Site icon Pahami

Sudah Bisa Ditebak, Amanda Manopo Juga Ngaku Tak Tahu yang Dipromosikan Situs Judi Online – Berita Hiburan

Pahami.id – Amanda Manopo mengaku tidak mengetahui pernah mempromosikan perjudian online usai diperiksa Bareskrim Polri, Senin (2/10/2023). Sepengetahuan Amanda, lamaran yang disodorkan kepadanya adalah untuk keperluan promosi game online.

“Yang saya tahu itu hanya permainan. Tidak ada perjudian,” kata Amanda Manopo.

Amanda Manopo tidak mengulas rekomendasi yang disampaikan kepadanya terkait pentingnya mempromosikan situs judi online. Sebab, ia mendapat proposal dari sang manajer, Ricco, yang sebelumnya telah meninjau seluruh berkas tawaran kolaborasi. Amanda pun menilai tawaran pekerjaan yang disodorkan kepadanya adalah sah.

“Saya mendapatkannya melalui manajer saya. Jadi mereka juga berinteraksi dengan manajer saya,” kata Amanda Manopo.

Amanda Manopo pun membeberkan besaran kontrak promosi situs judi online. Ia dibayar Rp 16 juta untuk sekali promosi.

Manda hanya dibayar Rp 16 juta, kata kuasa hukum Amanda Manopo, Ina Rachman yang datang mendampingi artis tersebut.

Dengan kecilnya nilai kontrak, Amanda Manopo merasa kesulitan yang dihadapinya saat ini tidak sepadan. Hal inilah yang mendorongnya datang memenuhi undangan penyidik ​​Bareskrim Polri untuk meminta penjelasan terkait dugaan promosi perjudian online.

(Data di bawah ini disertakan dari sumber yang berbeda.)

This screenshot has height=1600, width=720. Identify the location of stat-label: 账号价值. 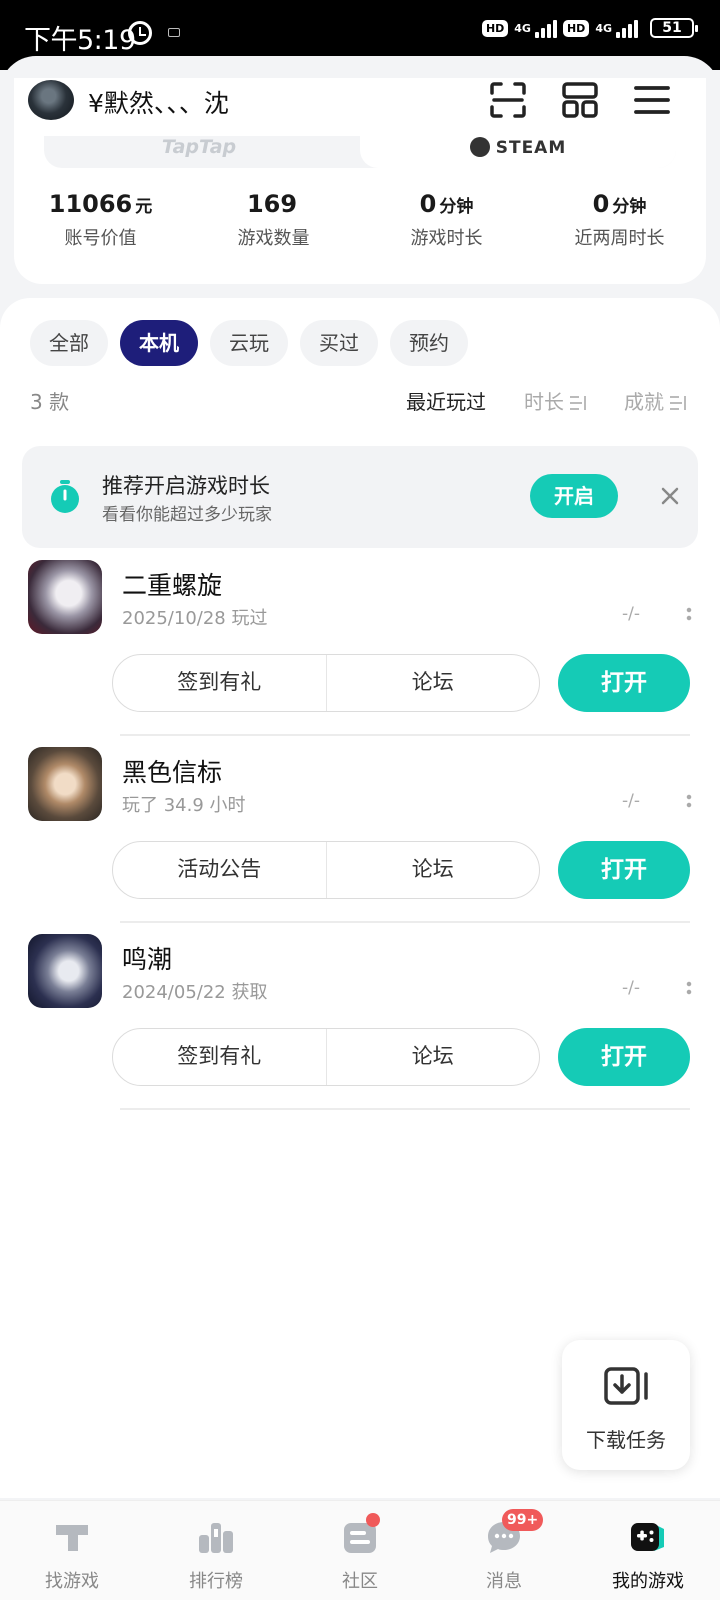
(100, 238).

“Saya tidak ada niat yang aneh-aneh. Jadi saya datang untuk menjelaskan semuanya secara detail,” kata Amanda Manopo.

Amanda Manopo yang menghabiskan waktu sekitar 10 jam menjawab pertanyaan penyidik ​​Bareskrim Polri, kembali menegaskan dirinya tidak pernah sengaja mempromosikan perjudian online.

“Saya tidak pernah melakukan intervensi dan tidak tahu apa-apa tentang perjudian online. Ini hanya kesalahpahaman,” kata Amanda Manopo.

Alasan Amanda Manopo serupa dengan artis lain yang dimaksud seperti Wulan Guritno. Diakui Wulan, yang dipromosikannya saat itu adalah game online.